The image quality is particularly dependent on the object(patient)-detector distance. The distance features in the formula squared. This also of course applies to the source-object distance; this, however, can be better compensated for by a higher output of the source.
It is therefore advantageous for the detector to be situated as near to the patient as possible. A moving detector is therefore provided (FIG. 5) in accordance with an aspect of the invention.
A patient positioning system in accordance with the invention for radiosurgery and/or radiotherapy, in particular with the aid of a LINAC and based on stereoscopic x-ray images, in accordance with this embodiment, comprises one or more of the following features:
said image recorder (detector) can be moved along the beam direction of the respective x-ray source;
the image recorder is moved manually or using motors;
for taking x-ray images, the image recorder is situated in a position near the patient;
when it is not required, the image recorder is situated in a position away from the patient;
in the position away from the patient, the image recorders do not obstruct the rotation of the gantry and the table.

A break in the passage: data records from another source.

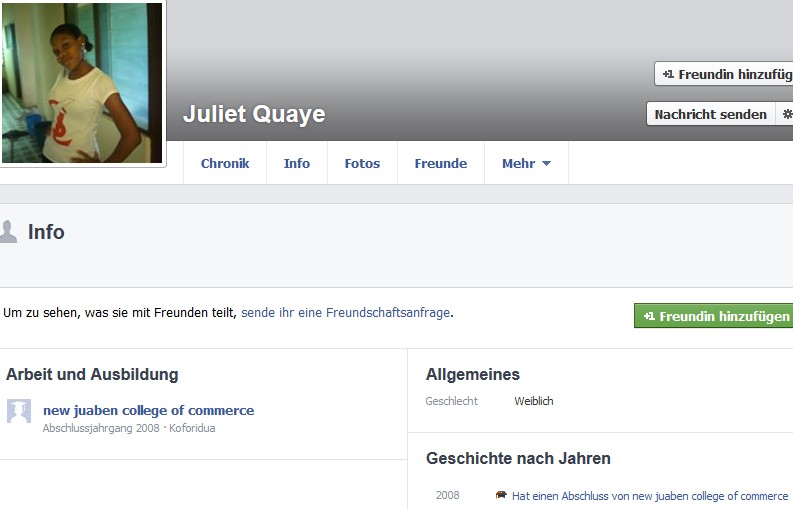Click the add-friend icon in the green button
This screenshot has height=509, width=793.
pos(649,316)
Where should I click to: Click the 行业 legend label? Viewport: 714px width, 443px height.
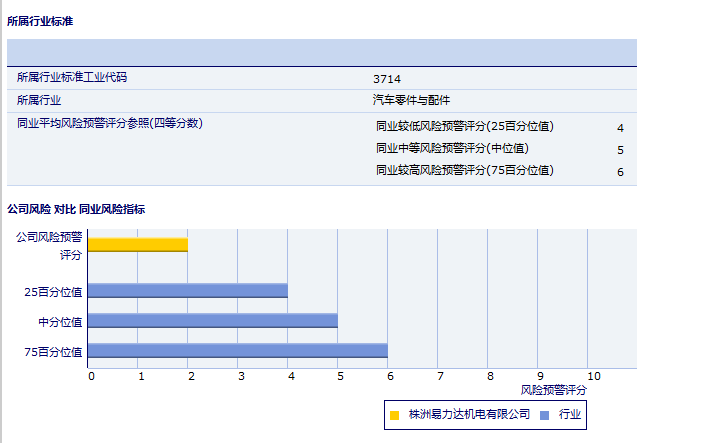point(570,415)
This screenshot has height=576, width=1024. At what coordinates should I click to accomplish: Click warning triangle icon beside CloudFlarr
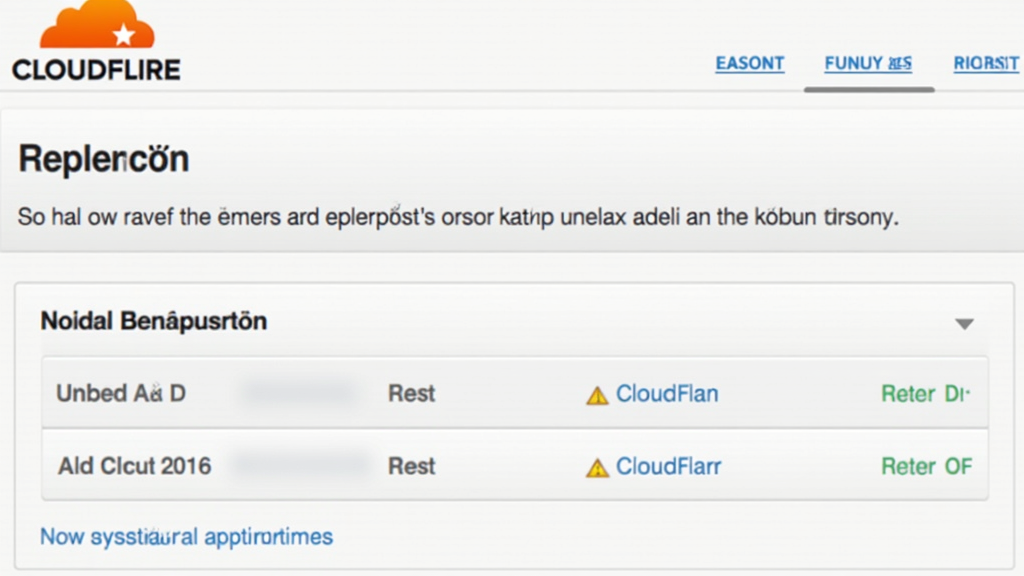pyautogui.click(x=597, y=468)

Among other things, the system in accordance with the invention provides protection against collision, wherein:
the image recorders are equipped with a collision protection system (for example, contact sensors, ultrasound telemeters, laser scanning) and/or
the collision protection system enables the image recorders to be moved automatically (even without an operator).

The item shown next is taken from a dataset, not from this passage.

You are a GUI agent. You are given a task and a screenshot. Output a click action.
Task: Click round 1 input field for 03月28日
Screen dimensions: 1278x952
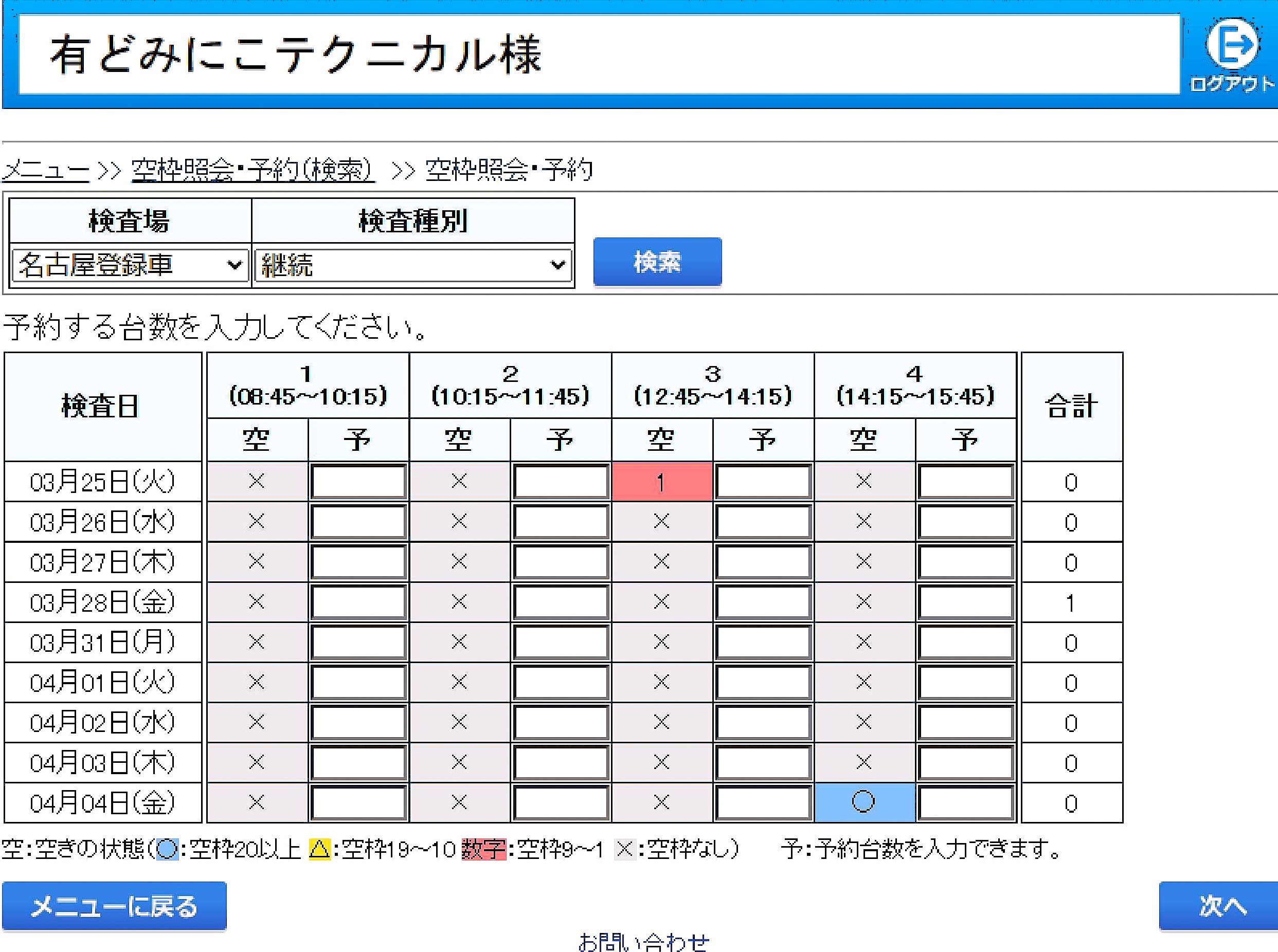358,602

All the features described herein and in the appended patent claims, individually and in any combination, can be regarded as the subject of the invention. The invention is described in the following by way of an example embodiment and with the aid of the enclosed figures which show individual components and units of the system in accordance with the invention. There is shown:
FIG. 1 a system in accordance with the invention, in a front view;
FIG. 2 a lateral view of the system;
FIG. 3 a calibration phantom;
FIG. 4 a LINAC system comprising a calibration phantom;
FIG. 5 a system comprising a moving image recorder/detector;
FIG. 6 a screen shot for calculating the DRRs;
FIG. 7 a screen shot for superimposing the DRRs and the x-ray images;
FIG. 8 a screen shot with the DRRs and the x-ray images overlapped;
FIG. 9 a screen shot with the necessary correcting shift indicated.